比如，--embodiment-tag OXE_DROID_RELATIVE_EEF_RELATIVE_JOINT 和 --embodiment-tag LIBERO_PANDA 都可以正确解析。未知标签将产生错误，并且列出所有已知选项。

预训练标签（比如 OXE_DROID_RELATIVE_EEF_RELATIVE_JOINT、XDOF、REAL_G1）：用于在与预训练 Embodiment 匹配的数据集上进行 Zero-Shot 推理。模态配置从基础模型 Checkpoint 加载。

后训练标签（OXE_DROID_RELATIVE_EEF_RELATIVE_JOINT、LIBERO_PANDA、SIMPLER_ENV_GOOGLE、SIMPLER_ENV_WIDOWX）：需要微调后的 Checkpoint。将这些标签传给基础模型将产生错误。

NEW_EMBODIMENT：用于自定义机器人。微调期间需要 --modality-config-path。微调后，配置将保存在 Checkpoint 中，并且在推理期间自动加载。
- 每个 Python 进程只能注册一个 NEW_EMBODIMENT 模态配置。比如 examples/SO100/so100_config.py 和 examples/mask-guided-background-suppression/so101_config.py 都注册到该标签；在同一进程中同时导入二者将失败。在正常 CLI 使用中，将只导入所选的 --modality-config-path，因此这不是问题；只需避免在同一脚本中同时接入两个配置。

`--action-horizon`

每次推理调用预测的未来动作步数。模型最大值为 16（来自模型配置）。常用值：

16：完整时域，用于开环评估

8：较短时域，常用于需要频繁重新规划的实时部署

该参数与机器人无关；同一值可用于不同数据集及 Embodiment。

`--inference-mode`

pytorch：标准 PyTorch 推理（默认值，无需设置）

tensorrt：使用 TensorRT 引擎的加速推理

理解观测格式

策略期望观测是包含三种模态的嵌套字典：

observation = {
    "video": {
        "camera_name": np.ndarray,  # Shape: (B, T, H, W, 3), dtype: uint8
        # ... one entry per camera
    },
    "state": {
        "state_name": np.ndarray,   # Shape: (B, T, D), dtype: float32
        # ... one entry per state stream
    },
    "language": {
        "task": [[str]],            # Shape: (B, 1), list of lists of strings
    }
}

维度

B：批大小（并行环境数量）

T：时间时域（历史观测数量）

H, W：图像高度及宽度

D：状态维度

C：通道数（RGB 必须为 3）

数据类型要求

Video 必须是 np.uint8 数组，RGB 像素值范围为 [0, 255]

State 必须是 np.float32 数组

Language 指令是字符串列表的列表

重要说明

时间时域 T 由模型训练配置决定

不同模态可能具有不同时间时域（通过 get_modality_config() 查询）

Language 指令通常是单个时间步（T=1）

批次中的所有数组必须具有相同的批大小 B

理解动作格式

策略以类似的嵌套结构返回动作：

action = {
    "action_name": np.ndarray,  # Shape: (B, T, D), dtype: float32
    # ... one entry per action stream
}

维度

B：批大小（与输入批大小匹配）

T：动作时域（要预测的未来动作步数）

D：动作维度（比如机械臂关节为 7，夹爪为 1）

重要说明

Action 以物理单位返回（比如以弧度表示的关节位置、以 rad/s 表示的速度）

Action 未归一化，可直接发送到机器人控制器

Action 时域 T 允许预测多个未来步骤（对动作分块有用）

运行推理

使用 get_action() 方法从观测计算动作：

# Get action from current observation
action, info = policy.get_action(observation)

# Access the action array
arm_action = action["action_name"]  # Shape: (B, T, D)

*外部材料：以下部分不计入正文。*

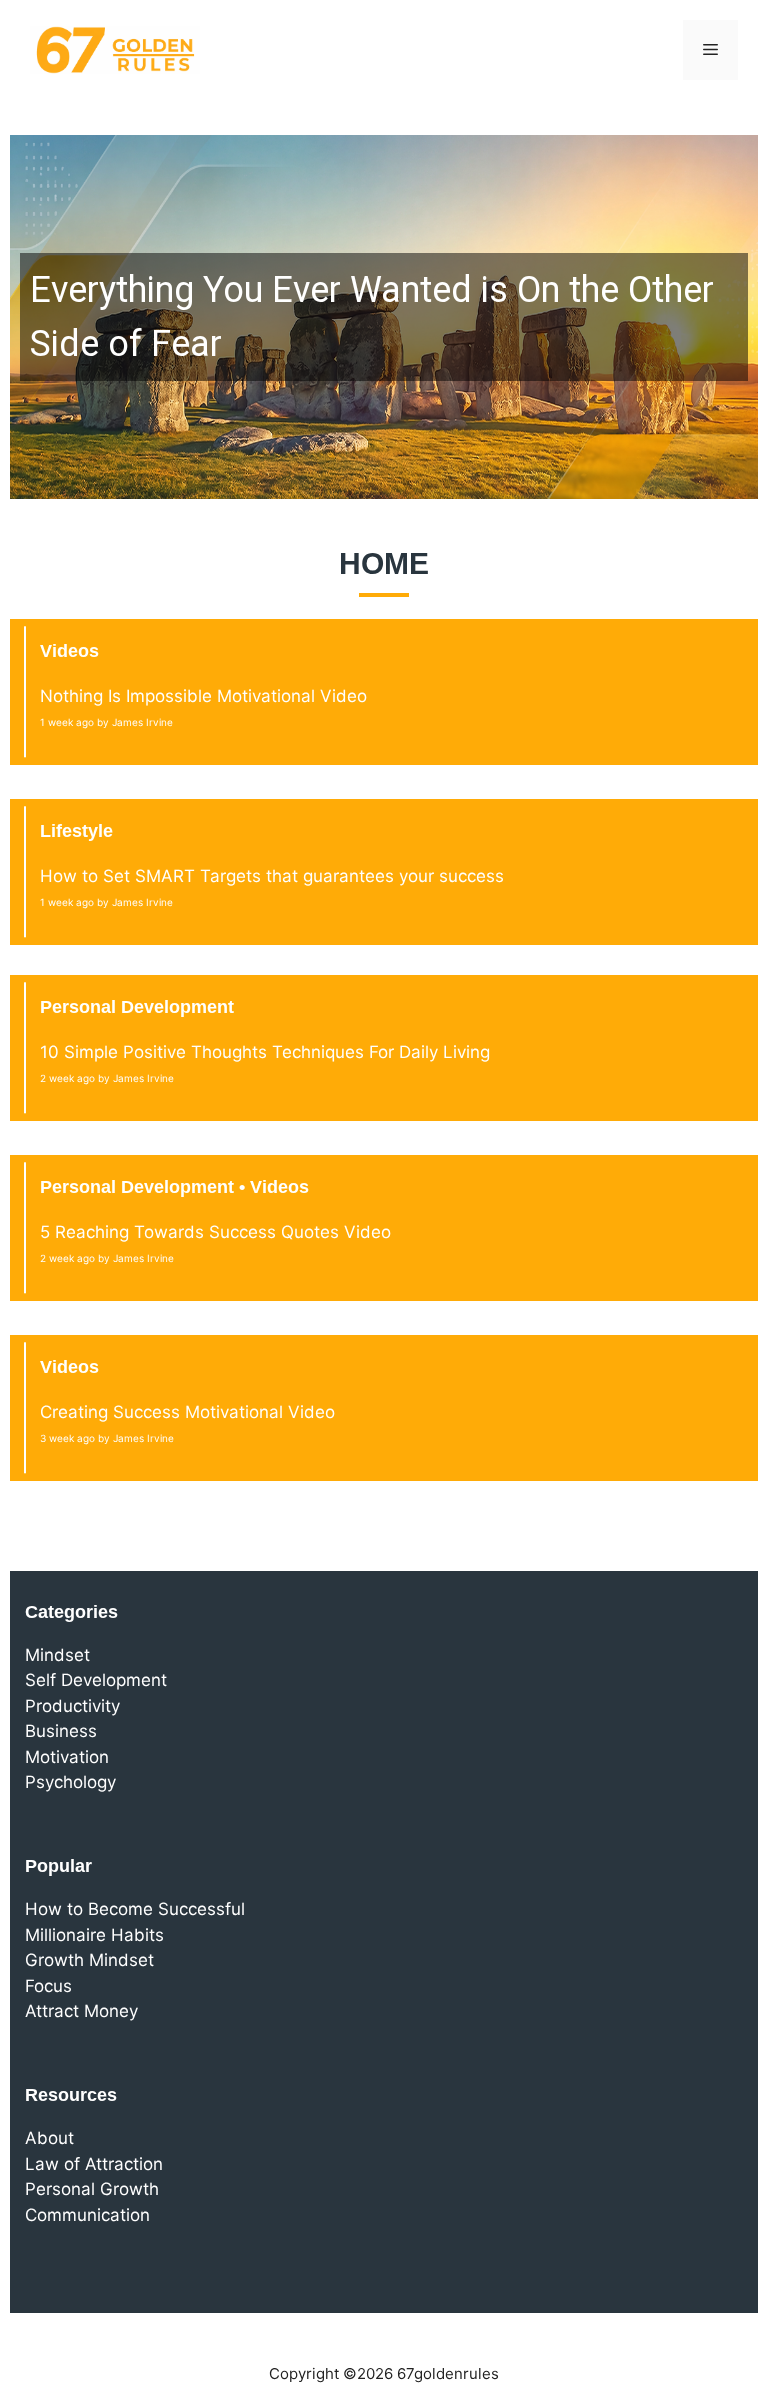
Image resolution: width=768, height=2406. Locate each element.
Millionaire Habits (94, 1935)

# Extract the first action to execute
next_action = arm_action[:, 0, :]  # Shape: (B, D)

该方法返回由以下内容组成的元组：

action：动作数组字典

info：附加信息字典（当前为空，保留供未来使用）

查询模态配置

要了解策略期望哪些观测以及将产生哪些动作，请查询模态配置：

# Get modality configs for your embodiment
modality_configs = policy.get_modality_config()

# Check what camera keys are expected
video_keys = modality_configs["video"].modality_keys
print(f"Expected cameras: {video_keys}")

# Check video temporal horizon
video_horizon = len(modality_configs["video"].delta_indices)
print(f"Video frames needed: {video_horizon}")

# Check state keys and horizon
state_keys = modality_configs["state"].modality_keys
state_horizon = len(modality_configs["state"].delta_indices)
print(f"Expected states: {state_keys}, horizon: {state_horizon}")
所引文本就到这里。